Neue Schicht schützt vor Regen und Feuer

Verschiedene aufschäumende Lacke nach dem Brandtest im Labor des Fraunhofer WKI. Die Tests zeigen, welche Mischung das Holz am besten schützt.
Verschiedene aufschäumende Lacke nach dem Brandtest im Labor des Fraunhofer WKI. Die Tests zeigen, welche Mischung das Holz am besten schützt.Bild: Fraunhofer Institut WKI

Forscher vom Fraunhofer WKI und dem Deutschen Textilforschungszentrum Nord-West haben eine neue Brandschutzschicht für Holz im Freien entwickelt. Sie soll Regen, Sonne und Feuer standhalten – ganz ohne Decklack. Dass eine solche Lösung bislang fehlte, bremste den Bau mit Holz bei großen und hohen Häusern aus.

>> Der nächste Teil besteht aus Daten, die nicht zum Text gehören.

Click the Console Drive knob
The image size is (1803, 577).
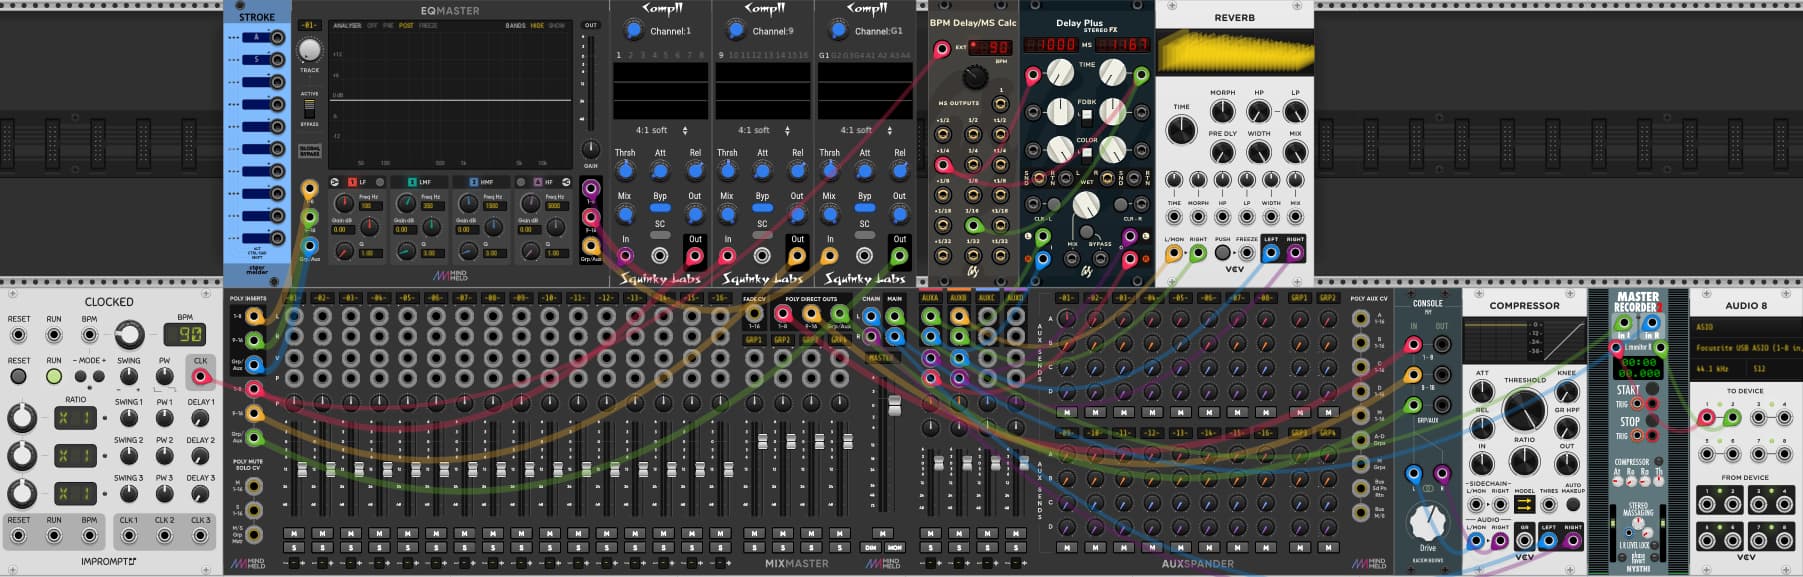(x=1427, y=521)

Im Projekt stellten die Teams mehrere Brandhemmer her und mischten sie in aufschäumende Lacke. Vier Arten entstanden, von denen eine auch nach zwölf Monaten im Freien wetterfest blieb. Brandtests zeigten: Sie ist schwer entflammbar. Versuche und Modellrechnungen belegten zudem, dass sie erst Baustoffklasse B und nach Bewitterung Klasse C erreichen.

Die neue Schicht kann helfen, Holz auch im Bau hoher Gebäude einzusetzen. Das eröffnet Chancen für Betriebe der Lack- und Holzindustrie.